When I first learned about lockless queues , I found a lot of information on the Internet , But most of them start to talk about the implementation of lockless queues from the beginning , It confused me , What exactly is an unlocked queue , What is the intention of designing this thing ？ Next, I will give you a good analysis of lockless queues .

What is a lockless queue

Lockless queue just as its name implies , No lock + queue , Queues have the following operational models ：

（1） Single producer, single consumer

Single producer, single consumer

（2） Multiple producers and single consumers

（3） Single producer and multiple consumers

Single producer and multiple consumers

（4） Many producers, many consumers

Many producers, many consumers
We need to use locks when we implement the producer consumer model , To ensure synchronization and mutual exclusion between threads
Mutually exclusive ： You need to lock the shared queue
Sync ：（1） The queue is empty and the consumer thread needs to read data , At this point, the consumer thread should be blocked
（2） The queue is full, but the producer thread still has to add data to the queue , At this point, the producer thread needs to be blocked

The intention of designing lockless queue is to realize the problem of producers and consumers without locks

Usage scenarios of lockless queues

Lockless queues apply to 1s Mass data （1s 10w+） The occasion of entering the queue , If the amount of data is small （1s Hundreds of thousands ） In this case, there is no need to use a lockless queue , Because the time of locking can be ignored .

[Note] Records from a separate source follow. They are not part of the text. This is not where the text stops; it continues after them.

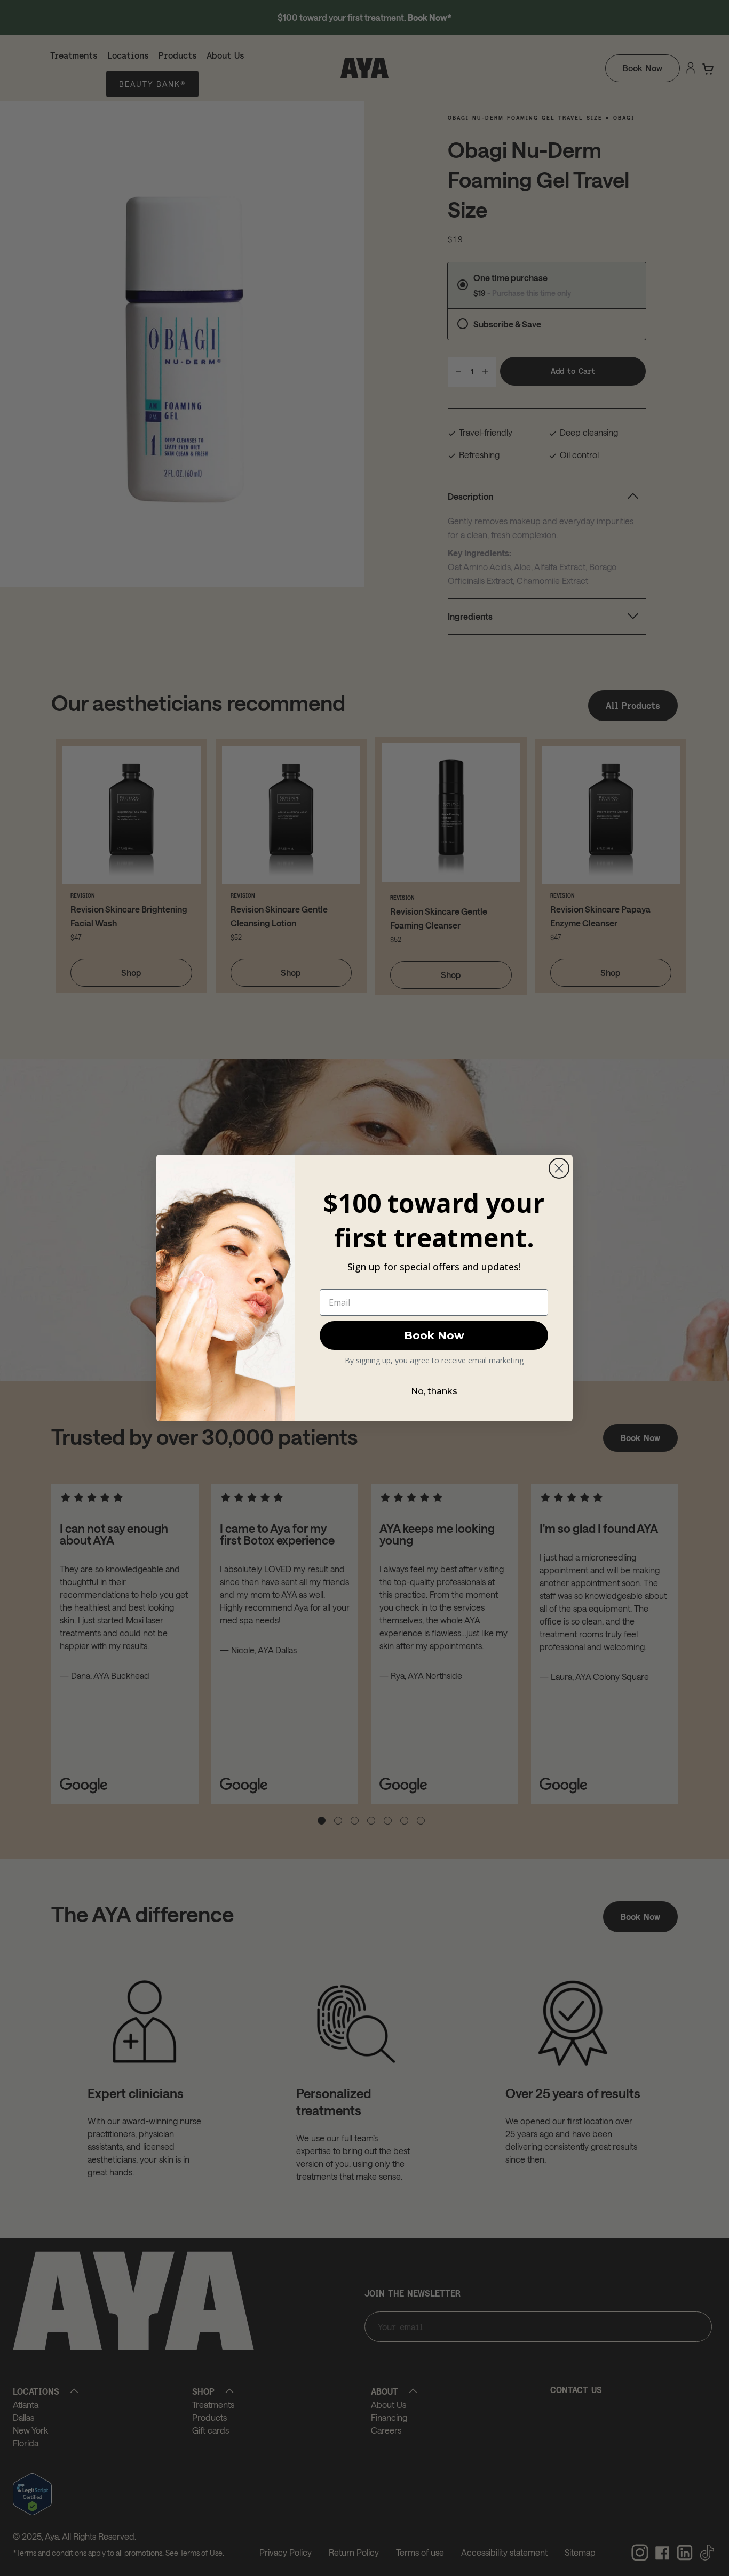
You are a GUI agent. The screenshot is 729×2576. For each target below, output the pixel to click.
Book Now (434, 1335)
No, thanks (434, 1391)
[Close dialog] (559, 1168)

zeromq The design idea of no lock in （zeromq The lockless queue in supports only single producer and single consumer ）

stay zeromq in , Producers can produce at will , However, there are limitations for consumers to read , The idea of lock free implementation is when consumers read data , If the element in the queue is empty , Then return to false Instead of blocking the program with a lock , After that, the application layer is used by the programmer according to the returned false Let consumers wait for a while （ It can be sleep Or lock it ）, Start running again , Therefore, the lock free queue only does not need to be locked when operating on shared variables .
unlocked

zromq Implementation of queues

zeromq in yqueue.hpp Is the implementation of the queue , Let's take a look at the interfaces inside
The class of the queue

Queue chunk Mechanism

chunk Mechanism
yqueue By multiple chunk constitute , Every chunk All by N Elements make up , The advantage of this is that every time malloc A batch of elements will be allocated in batch when , Reduce the allocation and release of memory ,chunk And chunk The data structure of is a two-way linked list , Easy to add and find .

Mark
The actual position is shown in the figure ：
chunk

Gray indicates the block filled with data , White represents the block without filling data
back_pos Point to the last block with data
end_pos Point to back_pos The last one of them

spare_chunk The pointer , Used to save the released chunk The pointer , When it is necessary to reallocate chunk When , We'll look at
here , Assign... From here chunk. Here we use the atomic cas Operate to complete , Using the locality principle of the operating system , It means short
The amount of data in the queue in time is a process of horizontal fluctuation .

Other functions and stl in queue The name of the function of is the same as the function of , It is easy to understand , I won't give you too much introduction here .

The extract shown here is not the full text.